05 / CONTROL
Assumptions and risks
What must be true, what can break and how the pilot contains each risk.
01
Core assumptions
| Assumption | Why it matters | How the pilot tests it |
|---|---|---|
| Members will pass the exit reader consistently | Exit capture depends on passive or near-passive behaviour | Observe eligible exits and compare with captured events |
| Existing entry identifiers can be matched to exit identifiers | Completed visits require one member identity across both events | Validate identity mapping before site launch |
| Visit frequency decline is operationally useful | This is the primary signal for intervention | Compare recent behaviour, flags and later outcomes |
| Session duration decline may add signal value | This is the distinctive pilot hypothesis | Test incremental value beyond frequency, without claiming causality |
| Gym teams will review and act on reports | Value depends on operator behaviour, not insight alone | Measure report open and action rates |
| Operators will record outcomes accurately | Closed-loop evidence requires action data | Audit samples and simplify required fields |
| A fair control group can be maintained | Retention impact needs a credible comparison | Pre-register assignment and exclusions |
| Membership revenue inputs are available | Commercial value needs a transparent estimate | Agree revenue source and calculation before evaluation |
02
Risk register
| Risk | Likelihood | Impact | Early indicator | Mitigation | Owner |
|---|---|---|---|---|---|
| Members bypass or miss the reader | Medium | High | Low exit capture accuracy | Improve placement, cues and reader range | Technical lead |
| Duplicate or accidental scans | Medium | Medium | Implausibly short visits or repeated events | Apply de-duplication and minimum visit rules | Data lead |
| Long or overnight open visits | High | Medium | High unmatched entry count | Auto-close exceptions separately, never treat as measured duration | Data lead |
| Entry and exit clocks drift | Low | High | Negative or implausible durations | Synchronise clocks and monitor drift | Technical lead |
| Member IDs do not match across systems | Medium | High | High unmatched event rate | Build tested mapping and exception queue | Technical lead |
| Staff do not open reports | Medium | High | Open rate below target | Use nominated owners, reminders and short reports | Site owner |
| Staff action is inconsistent | High | High | Action rate below target | Limit weekly volume and define action service level | Site owner |
| Outcome recording is incomplete | High | High | Missing action or disposition fields | Use required fields and weekly audits | Pilot lead |
| Intervention and control groups differ materially | Medium | High | Baseline imbalance | Match or randomise, then report residual differences | Analysis lead |
| Seasonality distorts behaviour | Medium | Medium | Site-wide frequency shifts | Use same-site controls and calendar annotations | Analysis lead |
| Cancellation status arrives late | Medium | Medium | Outcome lag in reporting | Define status cut-off and refresh final analysis | Gym sponsor |
| Privacy notice is unclear | Low | High | Complaints or opt-outs | Use plain-language notice and documented data roles | Pilot lead |
| Member outreach feels intrusive | Medium | High | Complaints or negative responses | Provide service-led scripts and contact limits | Site owner |
| Session duration is treated as proven | Medium | High | Sales or staff claims exceed evidence | Label as hypothesis in product and reporting | Taango lead |
| Retained revenue is overstated | Medium | High | Estimate ignores control or horizon | Use pre-agreed formula and sensitivity range | Analysis lead |
03
Analysis safeguards
- Pre-register thresholds, windows, exclusions and group assignment.
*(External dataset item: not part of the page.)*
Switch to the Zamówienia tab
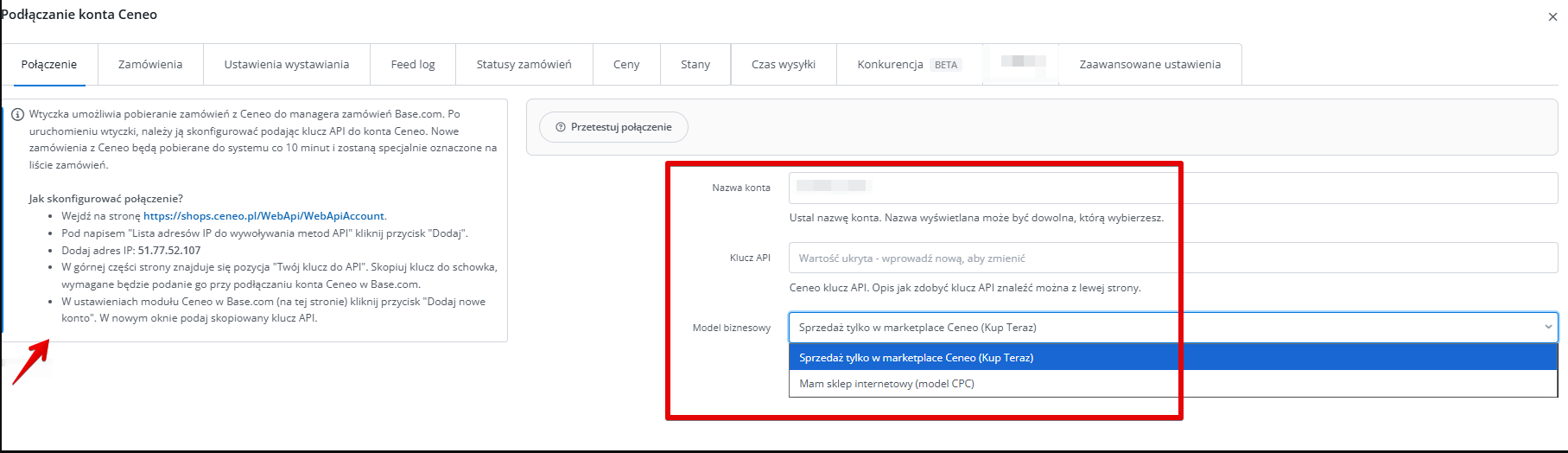1568x453 pixels. pos(150,65)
- Separate measured facts from hypotheses and estimates.
- Report confidence intervals or uncertainty ranges where sample size allows.
- Do not infer causation from simple before-and-after comparisons.
- Keep data-quality failures visible in the scorecard.
- Lock the final dataset before reviewing the primary outcome.
04
Privacy and member safeguards
- Collect only data required for the pilot questions.
- Provide clear notice before collection begins.
- Define controller, processor and gym responsibilities.
- Restrict access by role and site.
- Set retention and deletion periods before launch.
- Provide a practical route for questions, corrections and opt-out where applicable.
- Do not use access data for unrelated marketing without a separate lawful basis.